Kronberg didn't exactly sugar coat the experience.
"It ends up being dirty, dirty grunt work. Wearing over time, and it's interesting work," she said. "Not for everyone — so choose carefully."
Kronberg said it was a challenge to feel accepted.
"You always feel like there's … they're looking for a reason why women shouldn't be here," she said.
That scrutiny stressed her out, she said. "[You're] very conscientious of making a mistake. The lights are on you. So that was always in the back of your head … if I screw up something up, then you're giving them a fuel for, 'That's why we shouldn't hire women.'"
Kronberg said she was told there were stations she couldn't be assigned to because there were no women's facilities in terms of bathrooms or dorms.
It made everything about her work life more of a struggle, she said.
"I was around for eight or 10 years before you start saying, 'Hey, well I think we should do this,' because you just don't want to pick your battles."
As to whether things have changed enough in the 26 years that have followed, Kronberg basically said it's hard to define 'enough.'
"It's certainly changed a great deal in the 20 years I was there," she said.
"But we're a long way behind a lot of more progressive departments that do have a lot more women."
Kronberg's advice for women joining the fire department in 2019?
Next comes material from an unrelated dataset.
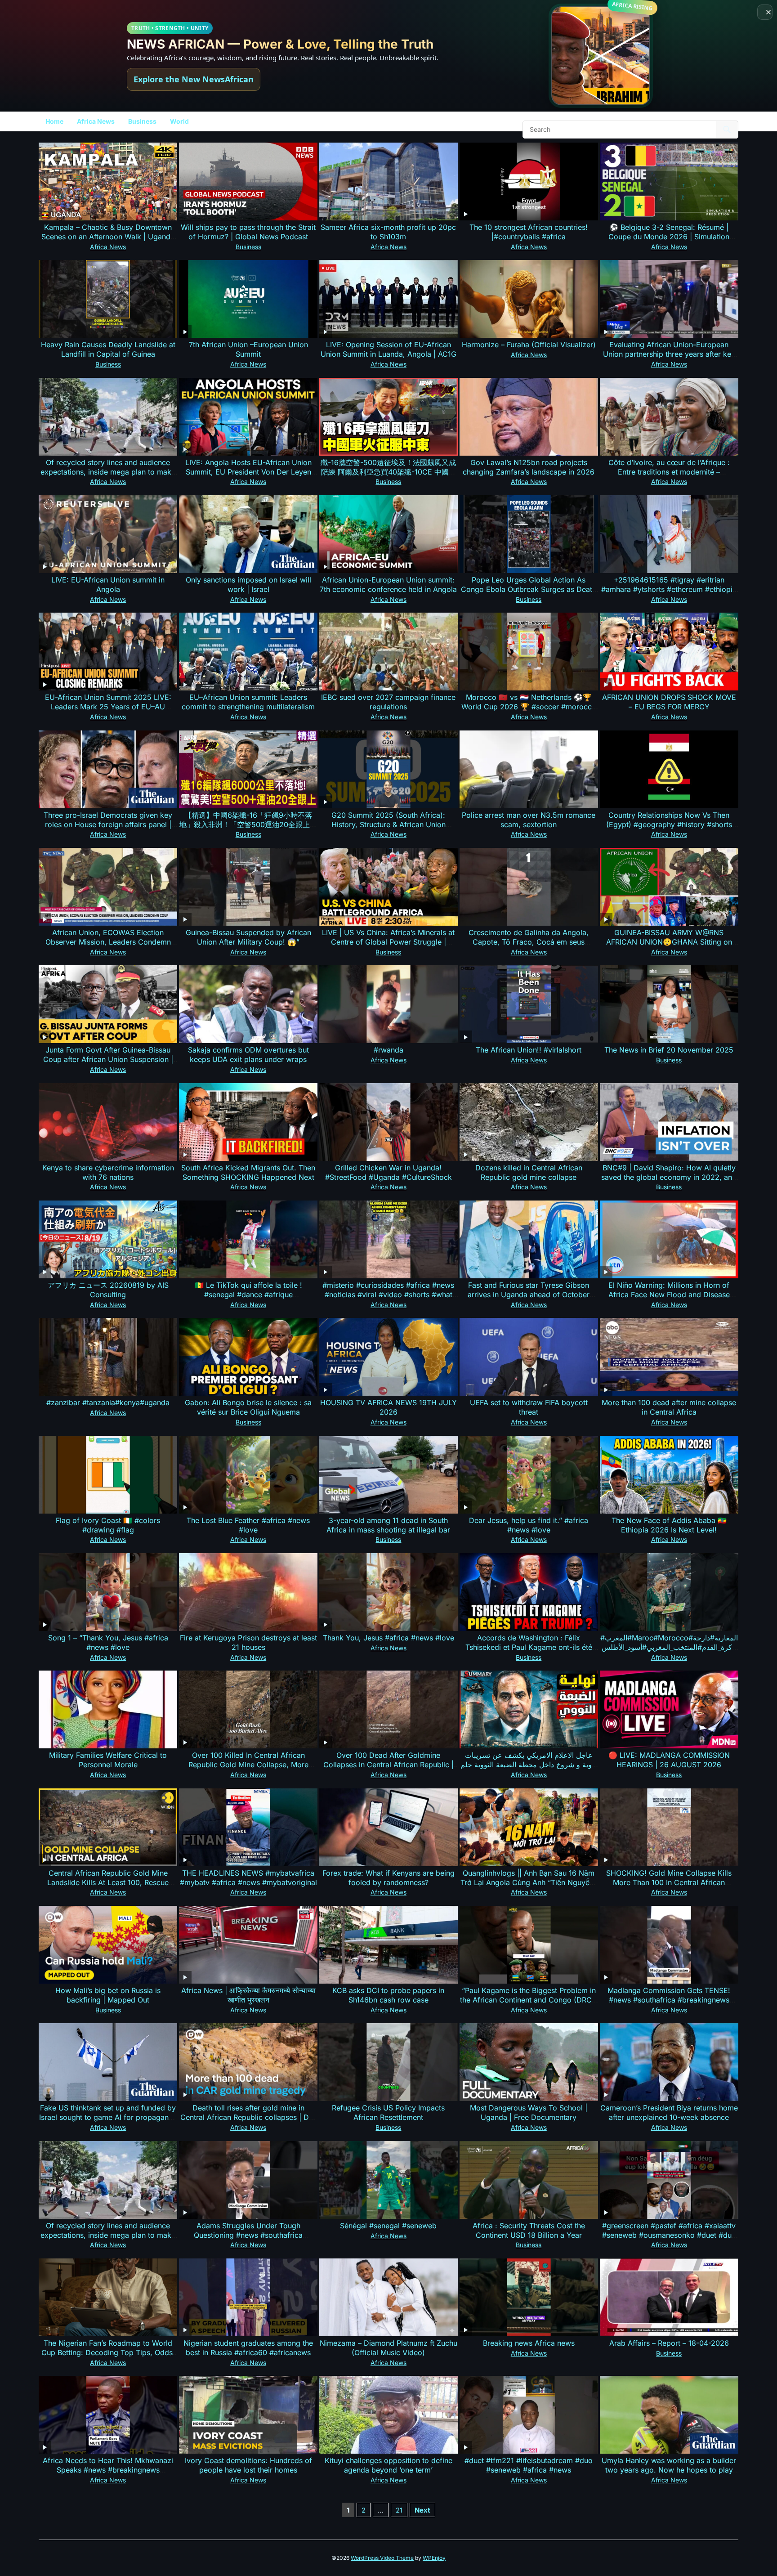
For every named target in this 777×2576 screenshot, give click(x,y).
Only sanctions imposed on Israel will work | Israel (248, 584)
"Keep your head on straight and try not to take things personally," she said. "You know, you do you. Let's just hang on to your own self-esteem."
'Reflect that population'
Farrell said that for a city to fully function, it needs to hear a range of voices.
"When you've got a city that is representing a diverse population, the decision makers should reflect that population," she said.
"Otherwise how do we have an understanding of the hopes and dreams of a particular sector of the population? And boards in the private sector understand this," she added.
"They're striving for diversity in their boards, because it helps you be more creative. It's challenging. Sometimes there's healthy tension, but you end up making better decisions.
"And when we're providing services for Calgarians, we should have an understanding of the perspective of Calgarians."